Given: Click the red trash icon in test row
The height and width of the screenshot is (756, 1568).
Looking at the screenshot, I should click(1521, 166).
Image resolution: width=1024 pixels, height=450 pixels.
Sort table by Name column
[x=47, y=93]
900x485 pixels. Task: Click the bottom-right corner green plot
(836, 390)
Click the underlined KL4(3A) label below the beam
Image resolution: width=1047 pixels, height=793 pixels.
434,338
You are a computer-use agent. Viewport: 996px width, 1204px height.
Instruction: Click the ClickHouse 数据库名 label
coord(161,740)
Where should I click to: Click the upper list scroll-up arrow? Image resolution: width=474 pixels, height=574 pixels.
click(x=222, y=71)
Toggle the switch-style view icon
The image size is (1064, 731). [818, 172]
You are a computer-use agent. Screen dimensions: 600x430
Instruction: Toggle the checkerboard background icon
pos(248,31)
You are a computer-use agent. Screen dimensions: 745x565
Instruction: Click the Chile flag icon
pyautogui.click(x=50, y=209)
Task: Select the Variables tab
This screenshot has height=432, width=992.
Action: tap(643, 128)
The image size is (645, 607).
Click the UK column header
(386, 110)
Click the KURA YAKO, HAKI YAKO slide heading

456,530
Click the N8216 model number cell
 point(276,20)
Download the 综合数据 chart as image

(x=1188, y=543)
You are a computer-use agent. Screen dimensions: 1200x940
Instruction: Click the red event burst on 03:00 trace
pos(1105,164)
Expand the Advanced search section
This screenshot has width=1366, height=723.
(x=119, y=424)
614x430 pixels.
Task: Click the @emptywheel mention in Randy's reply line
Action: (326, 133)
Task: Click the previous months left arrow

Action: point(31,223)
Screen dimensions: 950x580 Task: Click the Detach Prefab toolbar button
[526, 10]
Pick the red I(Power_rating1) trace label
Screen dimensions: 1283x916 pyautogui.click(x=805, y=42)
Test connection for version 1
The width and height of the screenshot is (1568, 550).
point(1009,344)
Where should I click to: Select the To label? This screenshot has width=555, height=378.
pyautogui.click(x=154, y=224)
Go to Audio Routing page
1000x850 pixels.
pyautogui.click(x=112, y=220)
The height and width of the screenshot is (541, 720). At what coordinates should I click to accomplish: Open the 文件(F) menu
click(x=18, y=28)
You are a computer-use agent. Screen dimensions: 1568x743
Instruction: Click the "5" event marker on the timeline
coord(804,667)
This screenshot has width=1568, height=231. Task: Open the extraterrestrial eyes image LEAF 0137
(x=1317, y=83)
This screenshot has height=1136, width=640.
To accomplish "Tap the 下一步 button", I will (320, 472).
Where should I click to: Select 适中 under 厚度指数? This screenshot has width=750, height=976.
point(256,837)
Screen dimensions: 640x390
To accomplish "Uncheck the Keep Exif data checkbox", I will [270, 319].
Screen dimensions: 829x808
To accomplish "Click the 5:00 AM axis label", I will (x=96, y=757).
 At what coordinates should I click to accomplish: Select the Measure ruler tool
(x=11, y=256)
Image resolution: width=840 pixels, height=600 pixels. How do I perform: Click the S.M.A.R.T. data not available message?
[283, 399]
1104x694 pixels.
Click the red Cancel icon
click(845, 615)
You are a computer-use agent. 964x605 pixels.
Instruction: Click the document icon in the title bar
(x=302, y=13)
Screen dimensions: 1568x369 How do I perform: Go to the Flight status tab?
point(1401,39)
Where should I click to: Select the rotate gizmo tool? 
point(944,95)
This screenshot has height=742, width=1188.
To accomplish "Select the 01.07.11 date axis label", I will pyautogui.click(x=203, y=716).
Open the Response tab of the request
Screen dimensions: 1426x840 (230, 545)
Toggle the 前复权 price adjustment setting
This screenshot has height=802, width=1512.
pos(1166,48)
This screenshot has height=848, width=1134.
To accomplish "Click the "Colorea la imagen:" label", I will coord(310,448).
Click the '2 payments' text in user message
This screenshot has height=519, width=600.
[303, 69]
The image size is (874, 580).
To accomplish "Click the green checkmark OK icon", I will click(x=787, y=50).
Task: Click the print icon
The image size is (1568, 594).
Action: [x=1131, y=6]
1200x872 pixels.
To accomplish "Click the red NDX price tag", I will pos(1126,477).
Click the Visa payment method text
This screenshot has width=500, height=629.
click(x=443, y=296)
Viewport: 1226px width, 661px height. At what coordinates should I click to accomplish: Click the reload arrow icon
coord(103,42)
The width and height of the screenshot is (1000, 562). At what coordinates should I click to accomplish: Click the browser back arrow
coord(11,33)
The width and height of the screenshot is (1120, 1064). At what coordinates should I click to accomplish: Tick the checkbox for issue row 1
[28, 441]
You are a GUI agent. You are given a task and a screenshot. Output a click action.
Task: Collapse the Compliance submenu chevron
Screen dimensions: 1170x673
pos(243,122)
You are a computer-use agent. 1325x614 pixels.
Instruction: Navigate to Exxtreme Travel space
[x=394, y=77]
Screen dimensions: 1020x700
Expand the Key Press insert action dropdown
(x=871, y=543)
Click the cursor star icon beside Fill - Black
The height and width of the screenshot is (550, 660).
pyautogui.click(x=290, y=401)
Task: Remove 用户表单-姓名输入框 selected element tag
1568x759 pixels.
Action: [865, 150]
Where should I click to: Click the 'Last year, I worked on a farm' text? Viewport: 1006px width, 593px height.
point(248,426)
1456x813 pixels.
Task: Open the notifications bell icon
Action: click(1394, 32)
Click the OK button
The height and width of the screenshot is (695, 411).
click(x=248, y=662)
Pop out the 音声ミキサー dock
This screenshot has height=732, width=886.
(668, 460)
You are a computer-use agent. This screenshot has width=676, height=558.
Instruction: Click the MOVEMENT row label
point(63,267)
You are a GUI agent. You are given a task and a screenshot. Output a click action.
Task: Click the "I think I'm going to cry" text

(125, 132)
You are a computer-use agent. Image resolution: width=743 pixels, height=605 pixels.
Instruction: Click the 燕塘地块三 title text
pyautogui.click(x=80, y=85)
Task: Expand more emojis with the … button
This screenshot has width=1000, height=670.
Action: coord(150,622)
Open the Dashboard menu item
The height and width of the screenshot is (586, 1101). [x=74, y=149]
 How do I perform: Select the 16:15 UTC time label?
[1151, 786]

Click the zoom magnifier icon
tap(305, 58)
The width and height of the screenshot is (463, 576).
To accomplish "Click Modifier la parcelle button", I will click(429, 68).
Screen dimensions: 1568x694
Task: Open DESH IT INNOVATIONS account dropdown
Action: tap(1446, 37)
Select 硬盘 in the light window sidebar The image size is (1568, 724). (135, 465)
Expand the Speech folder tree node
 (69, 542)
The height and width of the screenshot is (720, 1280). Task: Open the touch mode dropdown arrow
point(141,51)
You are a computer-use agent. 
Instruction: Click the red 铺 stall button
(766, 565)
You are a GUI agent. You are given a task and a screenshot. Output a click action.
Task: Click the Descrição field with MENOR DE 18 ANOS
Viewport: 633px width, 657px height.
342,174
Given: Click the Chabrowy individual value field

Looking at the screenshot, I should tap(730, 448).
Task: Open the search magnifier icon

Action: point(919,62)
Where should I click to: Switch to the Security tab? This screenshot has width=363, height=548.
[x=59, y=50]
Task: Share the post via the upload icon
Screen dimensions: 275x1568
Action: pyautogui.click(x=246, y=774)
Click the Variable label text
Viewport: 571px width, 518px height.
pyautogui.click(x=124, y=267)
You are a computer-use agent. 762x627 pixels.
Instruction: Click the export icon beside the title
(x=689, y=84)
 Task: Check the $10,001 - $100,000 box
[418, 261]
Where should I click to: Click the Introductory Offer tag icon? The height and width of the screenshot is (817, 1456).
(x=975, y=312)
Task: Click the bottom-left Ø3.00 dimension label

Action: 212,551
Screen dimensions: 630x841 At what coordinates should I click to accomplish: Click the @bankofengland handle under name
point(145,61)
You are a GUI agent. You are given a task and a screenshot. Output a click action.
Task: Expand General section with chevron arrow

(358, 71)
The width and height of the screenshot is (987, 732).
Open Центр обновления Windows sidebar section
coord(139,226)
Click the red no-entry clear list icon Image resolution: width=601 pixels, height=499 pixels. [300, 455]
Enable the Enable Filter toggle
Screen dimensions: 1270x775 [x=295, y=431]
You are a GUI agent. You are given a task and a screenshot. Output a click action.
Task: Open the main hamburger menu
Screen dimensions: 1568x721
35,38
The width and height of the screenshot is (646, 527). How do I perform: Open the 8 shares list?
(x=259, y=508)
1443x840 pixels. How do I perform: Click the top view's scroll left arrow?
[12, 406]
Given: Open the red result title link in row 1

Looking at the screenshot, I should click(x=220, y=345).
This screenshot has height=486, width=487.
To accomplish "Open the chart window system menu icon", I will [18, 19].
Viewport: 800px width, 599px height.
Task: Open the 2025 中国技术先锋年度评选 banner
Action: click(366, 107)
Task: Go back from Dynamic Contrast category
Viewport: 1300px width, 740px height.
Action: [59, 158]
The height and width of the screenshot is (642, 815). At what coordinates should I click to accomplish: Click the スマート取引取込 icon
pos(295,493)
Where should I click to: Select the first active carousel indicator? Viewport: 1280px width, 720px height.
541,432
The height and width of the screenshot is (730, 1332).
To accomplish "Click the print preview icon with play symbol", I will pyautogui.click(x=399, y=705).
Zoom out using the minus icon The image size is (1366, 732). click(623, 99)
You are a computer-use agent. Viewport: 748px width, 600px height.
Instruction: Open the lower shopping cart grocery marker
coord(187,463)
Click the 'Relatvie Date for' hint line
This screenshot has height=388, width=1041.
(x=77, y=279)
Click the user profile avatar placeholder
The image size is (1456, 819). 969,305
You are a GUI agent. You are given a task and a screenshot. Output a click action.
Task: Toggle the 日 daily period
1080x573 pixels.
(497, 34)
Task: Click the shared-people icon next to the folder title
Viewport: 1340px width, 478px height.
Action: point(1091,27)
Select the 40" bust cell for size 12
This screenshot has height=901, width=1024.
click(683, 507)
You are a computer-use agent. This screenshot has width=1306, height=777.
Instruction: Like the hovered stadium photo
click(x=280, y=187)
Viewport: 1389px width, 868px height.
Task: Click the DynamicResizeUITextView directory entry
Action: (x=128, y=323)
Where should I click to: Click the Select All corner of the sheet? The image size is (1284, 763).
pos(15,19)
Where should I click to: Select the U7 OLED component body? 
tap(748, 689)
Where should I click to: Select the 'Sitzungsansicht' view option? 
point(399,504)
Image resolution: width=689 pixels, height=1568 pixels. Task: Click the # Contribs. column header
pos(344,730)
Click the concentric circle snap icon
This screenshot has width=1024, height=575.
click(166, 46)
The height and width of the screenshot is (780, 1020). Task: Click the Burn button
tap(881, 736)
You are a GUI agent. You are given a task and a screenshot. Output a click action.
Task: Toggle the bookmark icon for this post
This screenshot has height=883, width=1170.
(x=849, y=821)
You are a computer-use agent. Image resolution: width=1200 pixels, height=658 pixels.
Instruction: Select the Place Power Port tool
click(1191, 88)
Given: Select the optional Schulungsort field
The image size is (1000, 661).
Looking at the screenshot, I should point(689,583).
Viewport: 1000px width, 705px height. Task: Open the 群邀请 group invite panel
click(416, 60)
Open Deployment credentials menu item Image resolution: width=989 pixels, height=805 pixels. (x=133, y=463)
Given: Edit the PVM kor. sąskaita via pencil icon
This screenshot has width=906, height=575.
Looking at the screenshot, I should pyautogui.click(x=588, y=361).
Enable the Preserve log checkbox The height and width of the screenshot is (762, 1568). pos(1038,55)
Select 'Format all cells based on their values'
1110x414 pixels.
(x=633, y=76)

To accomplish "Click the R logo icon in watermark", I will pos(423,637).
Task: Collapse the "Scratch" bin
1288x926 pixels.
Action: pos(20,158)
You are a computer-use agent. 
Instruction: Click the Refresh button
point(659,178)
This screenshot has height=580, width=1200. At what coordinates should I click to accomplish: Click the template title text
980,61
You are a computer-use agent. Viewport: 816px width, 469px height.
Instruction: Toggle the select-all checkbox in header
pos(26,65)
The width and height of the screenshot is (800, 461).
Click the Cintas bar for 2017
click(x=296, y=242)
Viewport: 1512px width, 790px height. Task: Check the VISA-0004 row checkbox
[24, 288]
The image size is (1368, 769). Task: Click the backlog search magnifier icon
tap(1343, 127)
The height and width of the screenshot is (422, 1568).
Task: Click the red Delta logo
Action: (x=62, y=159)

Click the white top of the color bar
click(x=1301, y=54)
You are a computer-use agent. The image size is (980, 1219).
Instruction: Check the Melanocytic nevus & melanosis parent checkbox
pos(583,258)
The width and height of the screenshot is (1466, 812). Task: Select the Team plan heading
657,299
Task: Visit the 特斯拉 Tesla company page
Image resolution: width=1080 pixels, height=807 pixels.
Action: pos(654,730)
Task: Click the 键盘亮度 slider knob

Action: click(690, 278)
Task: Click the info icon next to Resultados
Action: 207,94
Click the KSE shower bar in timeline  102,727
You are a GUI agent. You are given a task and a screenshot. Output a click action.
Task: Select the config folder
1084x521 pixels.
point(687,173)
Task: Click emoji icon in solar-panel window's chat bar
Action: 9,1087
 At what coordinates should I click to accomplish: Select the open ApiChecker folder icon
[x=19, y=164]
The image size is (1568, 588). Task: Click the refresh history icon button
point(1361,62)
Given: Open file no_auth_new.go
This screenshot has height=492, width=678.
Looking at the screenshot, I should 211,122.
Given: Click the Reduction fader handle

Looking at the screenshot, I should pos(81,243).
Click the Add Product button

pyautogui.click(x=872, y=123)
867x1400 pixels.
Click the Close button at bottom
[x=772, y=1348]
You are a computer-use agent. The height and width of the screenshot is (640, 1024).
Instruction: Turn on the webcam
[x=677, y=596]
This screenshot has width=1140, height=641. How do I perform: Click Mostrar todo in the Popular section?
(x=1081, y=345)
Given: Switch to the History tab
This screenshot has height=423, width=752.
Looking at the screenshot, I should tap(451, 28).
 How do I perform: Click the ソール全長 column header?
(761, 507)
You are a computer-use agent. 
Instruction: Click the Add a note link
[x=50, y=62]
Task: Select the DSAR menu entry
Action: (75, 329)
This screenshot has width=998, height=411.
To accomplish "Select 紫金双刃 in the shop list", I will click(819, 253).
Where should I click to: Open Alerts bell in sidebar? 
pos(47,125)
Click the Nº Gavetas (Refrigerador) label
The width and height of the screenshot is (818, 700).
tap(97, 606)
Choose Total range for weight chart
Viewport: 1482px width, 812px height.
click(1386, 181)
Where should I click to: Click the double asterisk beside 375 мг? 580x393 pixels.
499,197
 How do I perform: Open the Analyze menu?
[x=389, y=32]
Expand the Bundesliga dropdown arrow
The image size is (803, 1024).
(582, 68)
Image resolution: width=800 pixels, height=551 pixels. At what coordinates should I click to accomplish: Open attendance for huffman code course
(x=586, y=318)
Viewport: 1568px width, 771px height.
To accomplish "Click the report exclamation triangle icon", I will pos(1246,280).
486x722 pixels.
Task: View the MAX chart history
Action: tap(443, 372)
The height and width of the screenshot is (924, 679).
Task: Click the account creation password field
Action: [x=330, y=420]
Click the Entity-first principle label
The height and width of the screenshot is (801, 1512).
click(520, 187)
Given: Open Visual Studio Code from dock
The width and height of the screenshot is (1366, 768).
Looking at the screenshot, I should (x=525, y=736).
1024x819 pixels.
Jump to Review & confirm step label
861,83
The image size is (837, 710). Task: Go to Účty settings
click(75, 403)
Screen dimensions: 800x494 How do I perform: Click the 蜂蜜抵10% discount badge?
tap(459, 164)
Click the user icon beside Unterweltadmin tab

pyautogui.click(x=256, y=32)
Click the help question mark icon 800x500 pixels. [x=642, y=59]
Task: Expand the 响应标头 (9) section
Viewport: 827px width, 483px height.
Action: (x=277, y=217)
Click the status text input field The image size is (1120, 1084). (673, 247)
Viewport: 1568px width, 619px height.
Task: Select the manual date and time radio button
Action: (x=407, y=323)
------------
Work item:
Provide only the number of lines in the records containing the string "dock".

Answer box:
2